Mae: “Honey, there’s no sake in our marriage. You’re technically dead. I already own your fortune. No, I need you to scale it back a bit so I can springboard from Garden Club Vice-President to State Senator, which is another American way of doing things. Now, run off to bed whilst I do some damage control on social media.”

Frank, sighing: “Okay, my soulless soulmate. I’ll go lay face down in the coldness of our matrimonial mattress and try to figure out how this became as twisted as it is, with me once again wondering about my life choices and why it’s so hard for the reanimated to find true love.

Mae: “Splendid. Night, night, poodle. Oh, and Frankie?”

Frank: “Yes, Medusa?”

Mae: “Hand over my thong. I know you’ve got one on right now.”

Frank: “But can’t I keep at least one of them? For special occasions. We’ve got that gala at the Museum of Modern Art next week.”

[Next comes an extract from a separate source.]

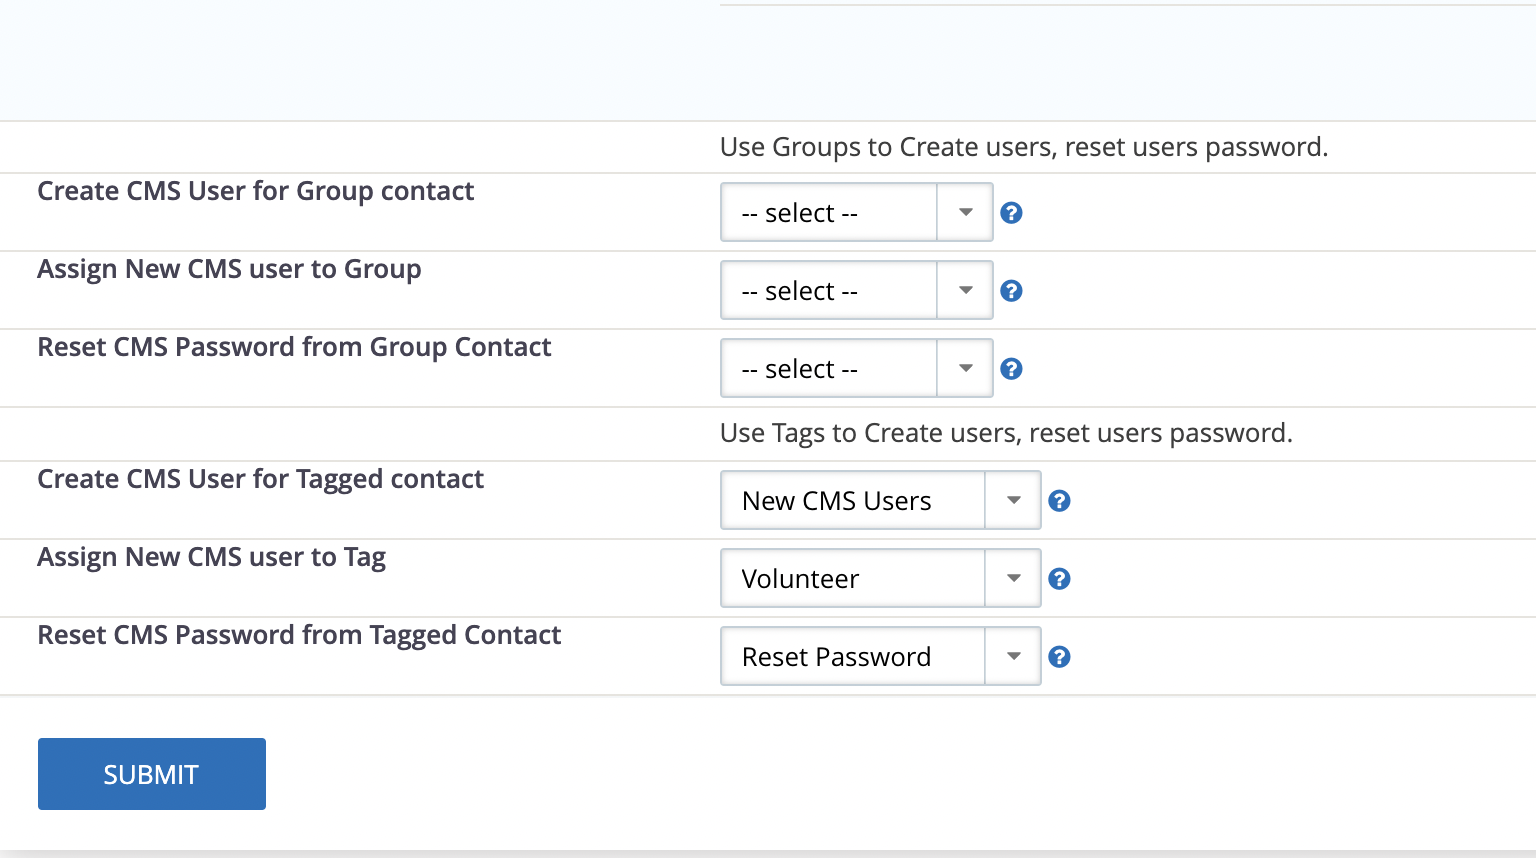Click the Create CMS User for Group contact label
Viewport: 1536px width, 858px height.
pos(255,191)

Mae: “Fine. You can feel pretty for the Warhol exhibition. But after that, the panties go on the down low. There are far too many people who can post things on the Internet these days who really shouldn’t do so without supervision.”


Originally published in “Crusty Pie” on 10/27/15 and “Bonnywood Manor” on 08/16/16. Some changes made, because I’m one of those unsupervised people who can’t leave things alone when they should…


21 replies »

  1. 🙂 I needed a good laugh today. This one caused me to laugh so loudly that I think I may have woken up some sleeping wildlife in the garden.

    Agnetha Thornwick! Where do you come up with these names? lol

    Liked by 2 people

  2. *sedate snicker given it’s Sunday and one must not bwahahahah loudly, lest one pop one’s stitching*. Okay…I was all prepared for something like “Did you ever feel like something was behind you and you are scared to look, because sudden frights caused unsolicited peeing in older women?” And I got the hilarious bio clip of Hillary Clinton aka Mae whomever…(that AIN’T Mae West?? If so, what happened to her bosom??)
    instead. 😉 I always wondered why she furtively kept pawing at her lower, er, parts…but figured it was just a little gift from Bill, the kind that is only cured with penicillan and visits to the local Department of Health…. Now I know that Frank(ie) had stretched out her thongs to the point of no return. Naughty Frankie…

    If you’re wondering how I morphed Mae into H.C. – the whole Senator thingie was what brought Madame to mind. I hope I don’t get sued….

    Liked by 1 person

    • This is so fascinatingly scrambled that I admire it greatly. I can’t imagine that you’ll get sued, but I can’t promise anything with the current state of American affairs. But speaking of that, should we be focused on the things behind us that might make us tinkle, or the things in front of us that should make other people tinkle but they don’t have a clue. The mysteries abound…


  3. I did the google thing and found out she’s the one who got a grapefruit in the face? Goodness! First it’s a husband stealing her undies, then it’s a citrus to the kisser. What did they have against her, the poor darling.